> _Input for this task_:
>>>

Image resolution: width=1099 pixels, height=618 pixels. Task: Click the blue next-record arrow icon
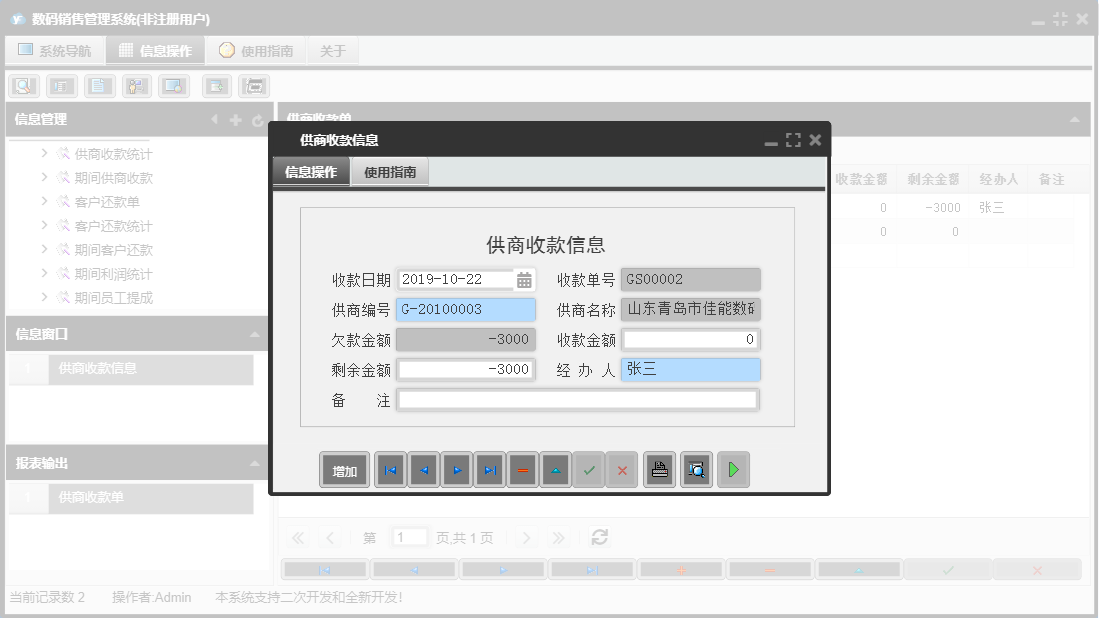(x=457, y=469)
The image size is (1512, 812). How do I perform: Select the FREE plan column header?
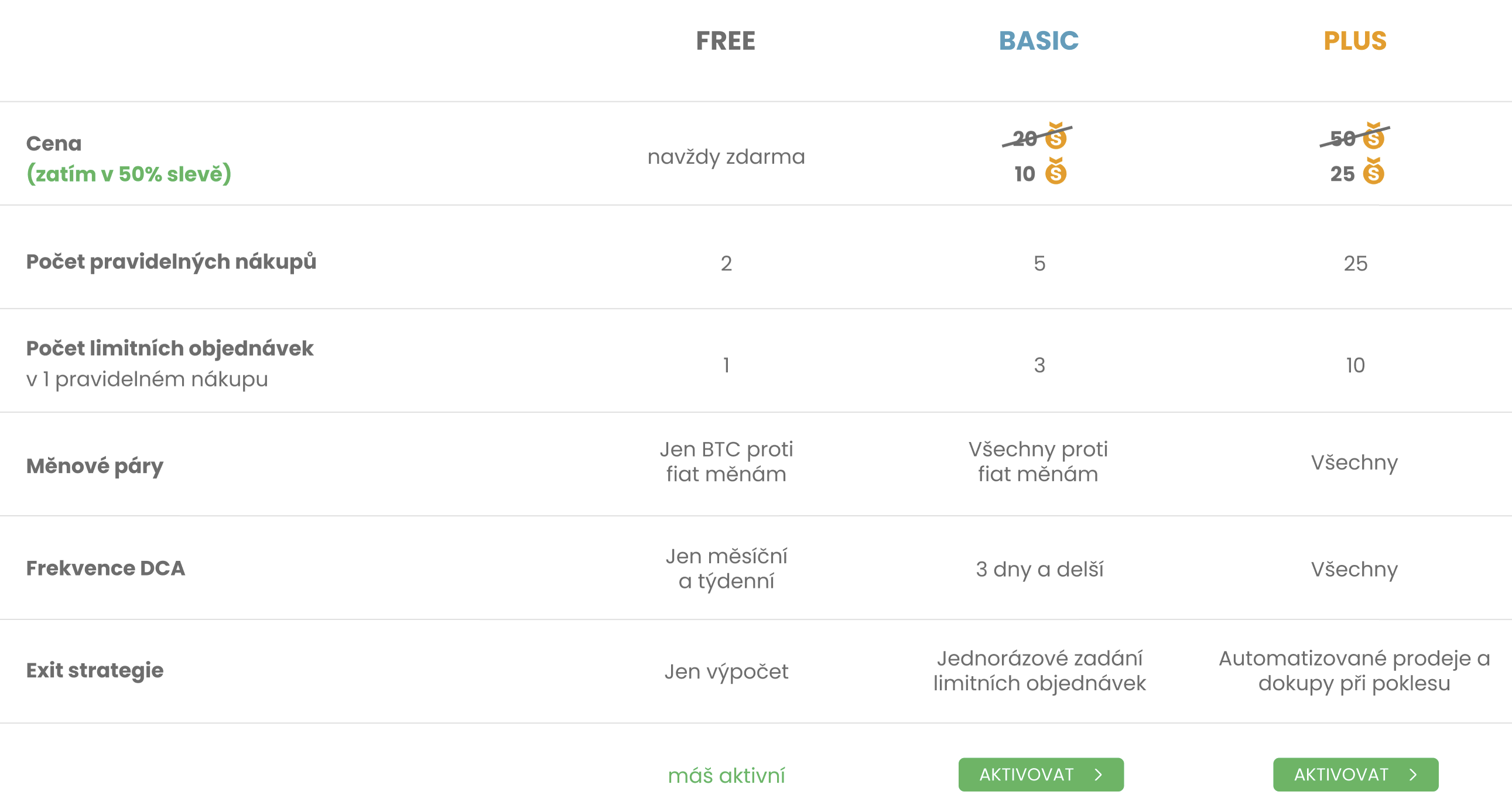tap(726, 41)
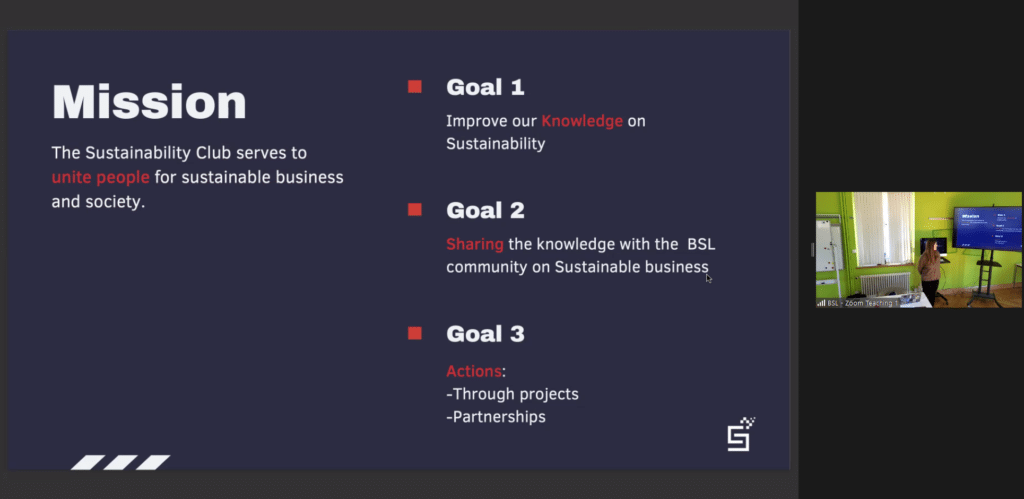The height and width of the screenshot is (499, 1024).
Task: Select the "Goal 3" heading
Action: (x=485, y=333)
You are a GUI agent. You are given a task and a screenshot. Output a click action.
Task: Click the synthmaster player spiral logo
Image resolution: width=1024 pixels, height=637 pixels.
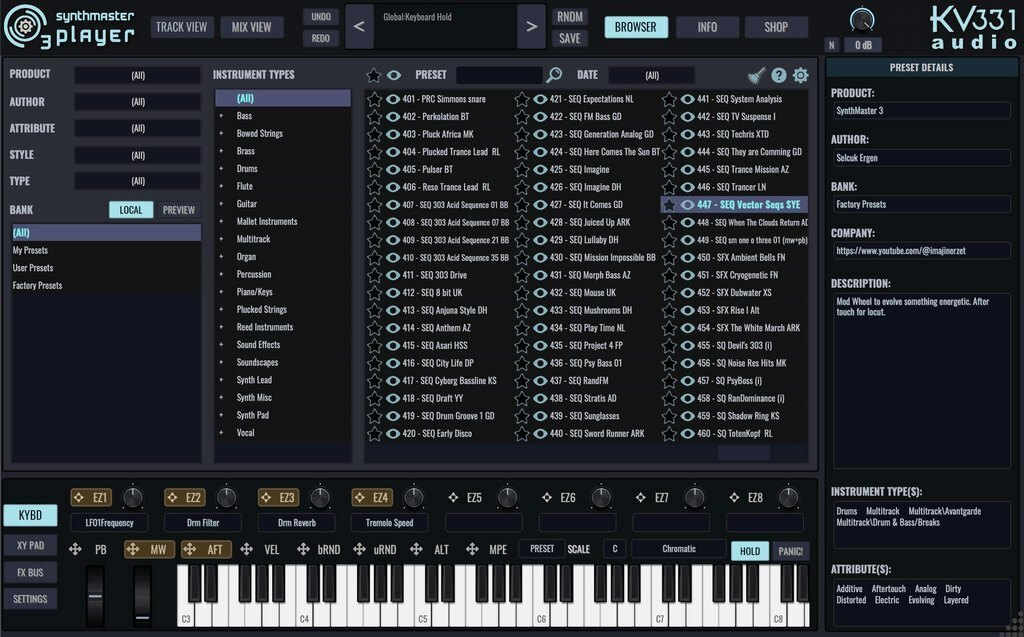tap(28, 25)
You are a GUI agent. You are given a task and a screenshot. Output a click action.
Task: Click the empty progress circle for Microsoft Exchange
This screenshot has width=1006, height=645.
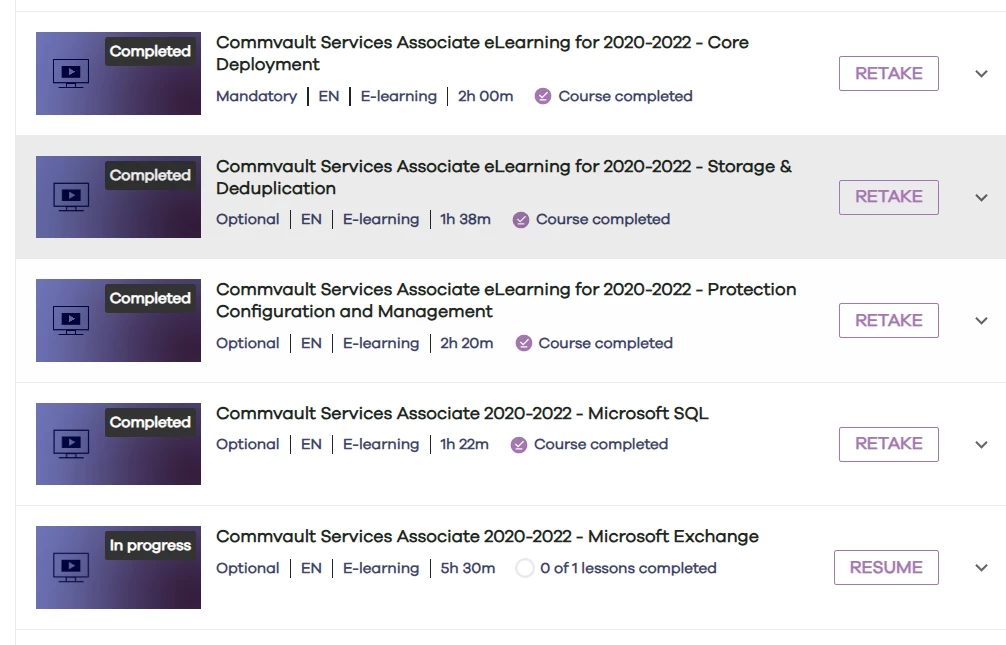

<<<

> _Brief_:
Return the data exactly. Do not carry over any images.

> _Written reply_:
Image resolution: width=1099 pixels, height=618 pixels. Task: Click the blue next-record arrow icon
(x=457, y=469)
The image size is (1512, 812). How do I perform: Select the FREE plan column header?
tap(726, 41)
The height and width of the screenshot is (499, 1024).
Task: Select the "Goal 3" heading
Action: (x=485, y=333)
You are a GUI agent. You are given a task and a screenshot. Output a click action.
Task: Click the synthmaster player spiral logo
Image resolution: width=1024 pixels, height=637 pixels.
tap(28, 25)
You are a GUI agent. You are given a task and a screenshot. Output a click action.
Task: Click the empty progress circle for Microsoft Exchange
This screenshot has width=1006, height=645.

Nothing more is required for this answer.